▶ Problem details:
Rewrite the records below with "particular element" changed to "specific element" and nothing else altered.

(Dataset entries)
■ ■ ■ ■

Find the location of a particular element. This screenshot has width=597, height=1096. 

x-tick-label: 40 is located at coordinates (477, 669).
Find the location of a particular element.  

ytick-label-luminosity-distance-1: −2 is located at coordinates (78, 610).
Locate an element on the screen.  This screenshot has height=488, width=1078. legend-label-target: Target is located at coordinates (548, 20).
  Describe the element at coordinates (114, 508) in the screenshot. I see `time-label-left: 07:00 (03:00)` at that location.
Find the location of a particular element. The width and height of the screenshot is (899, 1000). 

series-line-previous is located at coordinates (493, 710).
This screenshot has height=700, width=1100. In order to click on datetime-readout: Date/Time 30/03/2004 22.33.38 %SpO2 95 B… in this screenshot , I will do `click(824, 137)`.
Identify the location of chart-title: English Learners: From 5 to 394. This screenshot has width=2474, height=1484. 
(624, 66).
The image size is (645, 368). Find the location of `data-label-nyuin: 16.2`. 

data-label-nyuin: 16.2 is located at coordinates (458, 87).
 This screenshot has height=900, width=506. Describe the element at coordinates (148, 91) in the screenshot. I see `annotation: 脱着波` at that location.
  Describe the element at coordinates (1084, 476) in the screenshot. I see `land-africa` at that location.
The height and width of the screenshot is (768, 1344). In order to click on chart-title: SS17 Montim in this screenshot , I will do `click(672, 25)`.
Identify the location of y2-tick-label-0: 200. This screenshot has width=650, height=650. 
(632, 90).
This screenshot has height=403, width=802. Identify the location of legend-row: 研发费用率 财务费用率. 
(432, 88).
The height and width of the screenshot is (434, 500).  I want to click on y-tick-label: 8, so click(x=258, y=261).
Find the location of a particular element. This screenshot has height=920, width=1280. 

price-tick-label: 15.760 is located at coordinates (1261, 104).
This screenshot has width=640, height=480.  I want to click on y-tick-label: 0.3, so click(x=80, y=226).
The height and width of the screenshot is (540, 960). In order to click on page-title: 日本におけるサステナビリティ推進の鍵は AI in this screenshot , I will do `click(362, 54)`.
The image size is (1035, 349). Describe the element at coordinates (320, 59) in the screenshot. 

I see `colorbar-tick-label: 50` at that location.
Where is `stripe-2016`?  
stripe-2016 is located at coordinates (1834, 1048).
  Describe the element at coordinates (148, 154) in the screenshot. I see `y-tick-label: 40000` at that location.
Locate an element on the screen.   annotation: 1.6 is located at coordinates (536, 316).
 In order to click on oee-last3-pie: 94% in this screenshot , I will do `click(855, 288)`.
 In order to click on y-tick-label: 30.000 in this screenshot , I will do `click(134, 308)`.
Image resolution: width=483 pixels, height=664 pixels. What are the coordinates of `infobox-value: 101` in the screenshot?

■ ■ ■ ■

▶ Your solution:
Find the location of a specific element. This screenshot has width=597, height=1096. 

x-tick-label: 40 is located at coordinates (477, 669).
Find the location of a specific element.  

ytick-label-luminosity-distance-1: −2 is located at coordinates (78, 610).
Locate an element on the screen.  This screenshot has height=488, width=1078. legend-label-target: Target is located at coordinates (548, 20).
  Describe the element at coordinates (114, 508) in the screenshot. I see `time-label-left: 07:00 (03:00)` at that location.
Find the location of a specific element. The width and height of the screenshot is (899, 1000). 

series-line-previous is located at coordinates (493, 710).
This screenshot has height=700, width=1100. In order to click on datetime-readout: Date/Time 30/03/2004 22.33.38 %SpO2 95 B… in this screenshot , I will do `click(824, 137)`.
Identify the location of chart-title: English Learners: From 5 to 394. This screenshot has width=2474, height=1484. 
(624, 66).
The image size is (645, 368). Find the location of `data-label-nyuin: 16.2`. 

data-label-nyuin: 16.2 is located at coordinates (458, 87).
 This screenshot has height=900, width=506. Describe the element at coordinates (148, 91) in the screenshot. I see `annotation: 脱着波` at that location.
  Describe the element at coordinates (1084, 476) in the screenshot. I see `land-africa` at that location.
The height and width of the screenshot is (768, 1344). In order to click on chart-title: SS17 Montim in this screenshot , I will do `click(672, 25)`.
Identify the location of y2-tick-label-0: 200. This screenshot has width=650, height=650. 
(632, 90).
This screenshot has height=403, width=802. Identify the location of legend-row: 研发费用率 财务费用率. 
(432, 88).
The height and width of the screenshot is (434, 500).  I want to click on y-tick-label: 8, so click(x=258, y=261).
Find the location of a specific element. This screenshot has height=920, width=1280. 

price-tick-label: 15.760 is located at coordinates (1261, 104).
This screenshot has width=640, height=480.  I want to click on y-tick-label: 0.3, so click(x=80, y=226).
The height and width of the screenshot is (540, 960). In order to click on page-title: 日本におけるサステナビリティ推進の鍵は AI in this screenshot , I will do `click(362, 54)`.
The image size is (1035, 349). Describe the element at coordinates (320, 59) in the screenshot. 

I see `colorbar-tick-label: 50` at that location.
Where is `stripe-2016`?  
stripe-2016 is located at coordinates (1834, 1048).
  Describe the element at coordinates (148, 154) in the screenshot. I see `y-tick-label: 40000` at that location.
Locate an element on the screen.   annotation: 1.6 is located at coordinates (536, 316).
 In order to click on oee-last3-pie: 94% in this screenshot , I will do `click(855, 288)`.
 In order to click on y-tick-label: 30.000 in this screenshot , I will do `click(134, 308)`.
Image resolution: width=483 pixels, height=664 pixels. What are the coordinates of `infobox-value: 101` in the screenshot?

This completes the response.